Nice scaping, however think the Blyxa japonica will cover the rock soon I guess.


----------



## SnakeIce (May 9, 2005)

The Echinodorous is probably working on a root system. After it gets established it should take off.

I have to say though, wow. First time I have seen an Eriocaulon used that didn't look out of place or weird.


----------



## jsenske (Mar 15, 2004)

Very nice work! Superb health as well.


----------



## El Jefe (Jul 10, 2007)

whats the name of the short grass that covers the botton of the tank?
where can i find it at? does it grow fiarly easy? is that a CO2 diffuser?


----------



## aquanut (Jun 26, 2007)

stevenhii- thats what scissors are for!  ive actually been playing around with trimming the Blyxa to get it to take a nice shape, and its been working out nicely. 

snakeice- thanks for the words of encouragement. it was a real hard decision as to whether or not to use the erio in the scape at all. it is kinda hard to find a use for, and even now i debate if i made the right decision in its placement or use at all. 

jsenske-thanks, and you got a pm.

el jefe- the short grass? i think you mean the Eriocaulon cinereum, infront of that is the usual old HC.


----------



## Kelley (Aug 27, 2006)

Very nice! What are your kH and gH?


----------



## aquanut (Jun 26, 2007)

Kelley said:


> Very nice! What are your kH and gH?


not sure, i dont test. but out of the tap our water is 0 KH, 0 GH, with a pH of about 8.5.


----------



## aquanut (Jun 26, 2007)

*60cm cube garden; andrew yaros*

latest update.....


----------



## mellowvision (Jun 18, 2007)

gotta say I liked the carpet, but this tank in all it's forms are exactly what I like in a small tank. really nice.


----------



## JensR (Sep 21, 2006)

Very nice scrape. How did you integrate the DIY MH. I did not see a pic


----------



## aquanut (Jun 26, 2007)

its just a DIY MH.. it sits behind the CF and does not sit on the tank. really adds a great sparkle.

ill try and get a better photo of the tank this evening without the glare, and remember to shoot the MH mounting hardware.


----------



## jeffboyarrdee (Jun 9, 2007)

DUDE THIS TANK IS AWESOME!!!! i cant wait to setup another tank when i get to LA. But this is by far nice and clean! and it looks amazing! nice work man. Id like to get some of that blyxa sometime HAHAHAH! and i would like to see some of those MH pics.

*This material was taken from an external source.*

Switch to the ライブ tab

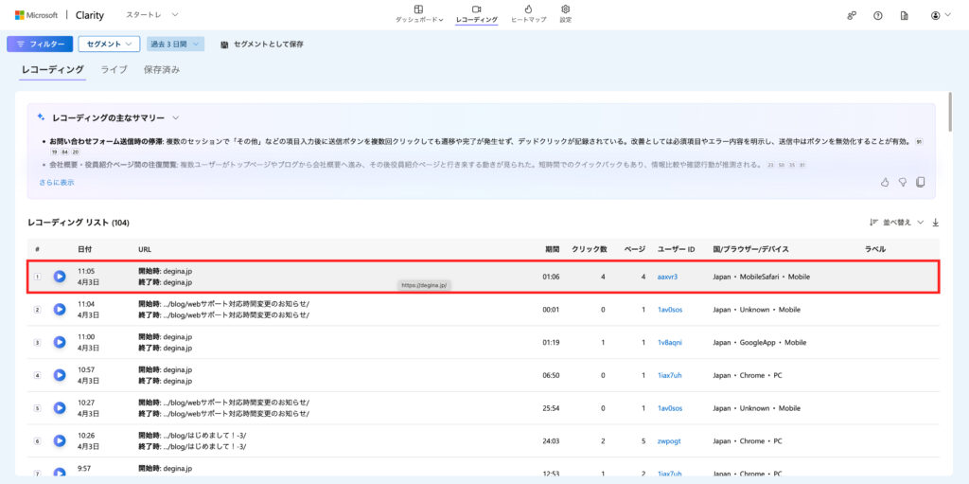[114, 70]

come by afa recently? I took down the 90P a week ago, and today i think George replanted it. It looks pretty cool atleast with the hardscape.


----------



## aquanut (Jun 26, 2007)

*wonderful*

recent rescape at sfbaaps meet.

thank you APC!


----------



## aquanut (Jun 26, 2007)

*Re: 60cm ADA cube garden*

here is the growth after a month.


----------



## Robert Hudson (Feb 5, 2004)

Are those trays/pots? Does that qualify as an aquascape? Doesn't look like a "mountain meadow any more! You certainly made pretty radical changes each time. Personaly I think the first one was the most interesting looking.


----------



## Jeff.:P:. (Nov 20, 2007)

Agreed.


----------



## aquanut (Jun 26, 2007)

yeah, this scape is a major deviation from what we typically see, and have come to accept as an "aquascape".

its based on some of the newest tank designs amano is doing, sorta wabi-kusa based.

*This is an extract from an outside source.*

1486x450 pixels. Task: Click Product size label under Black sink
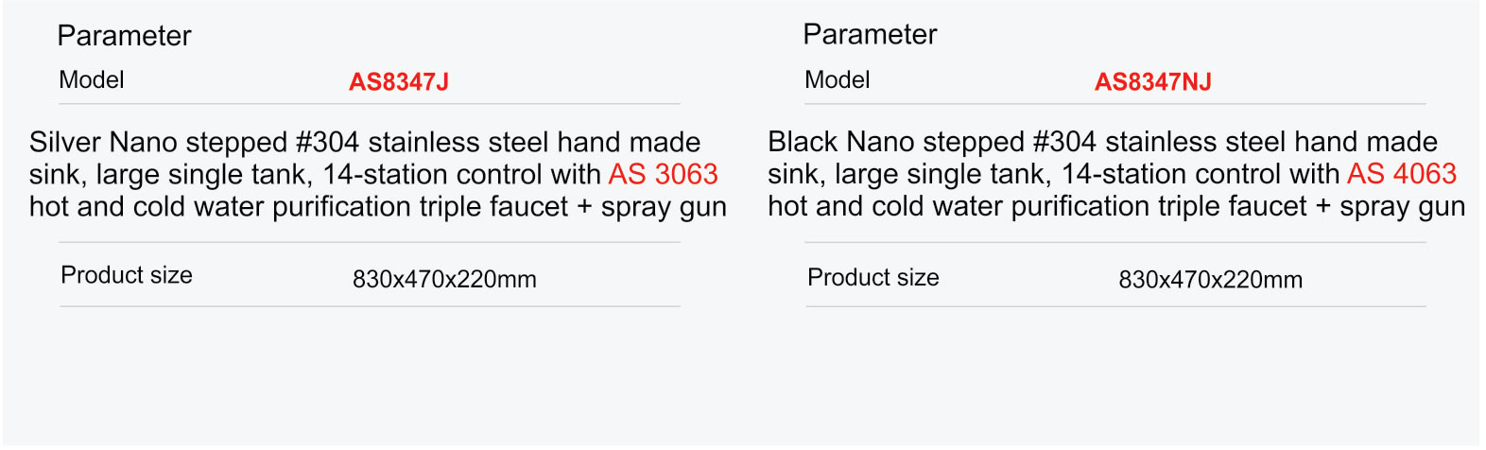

the tank isn't nearly grown in enough yet, ill be doing some more trimming in the upcoming months and trying to make both pots looking like overfilled vases... kinda like an ikebana arangement in2 pots.

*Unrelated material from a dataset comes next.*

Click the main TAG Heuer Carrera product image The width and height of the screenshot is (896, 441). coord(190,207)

all in all, i really like the feel, ordered and bordered, yet wild and unruly. i like it a lot.


----------



## Aquaspot (Jan 19, 2006)

aquanut said:


> ...
> all in all, i really like the feel, ordered and bordered, yet wild and unruly. i like it a lot.


And that's all it matters - loving your own creation.


----------



## bsmith (Dec 13, 2006)

What size is the tank nut?


----------



## aquanut (Jun 26, 2007)

its an ada 60P cube garden, total volume is about 18gallons if memory serves me right


----------



## bsmith (Dec 13, 2006)

Man thats some super lighting you got in there. Where do you keep your co2? About 30-35 ppm?


----------



## aquanut (Jun 26, 2007)

yeah, somewhere in that range. i recently switched this tank from a glass diffuser to a DIY ball reactor... seems to be working well without all the bubbles everywhere.


----------



## bsmith (Dec 13, 2006)

Grat looking tank any way you cut it!


----------



## chadly (Dec 19, 2005)

nice, I like the look in the pic on post #10


----------



## aquanut (Jun 26, 2007)

thanks chadly... depending upon how you look at things, its either good or bad that as the aquascape ages, the composition changes. i like the dynamic aspect of aquascaping, things keep changing, and it gives me something to continually work with.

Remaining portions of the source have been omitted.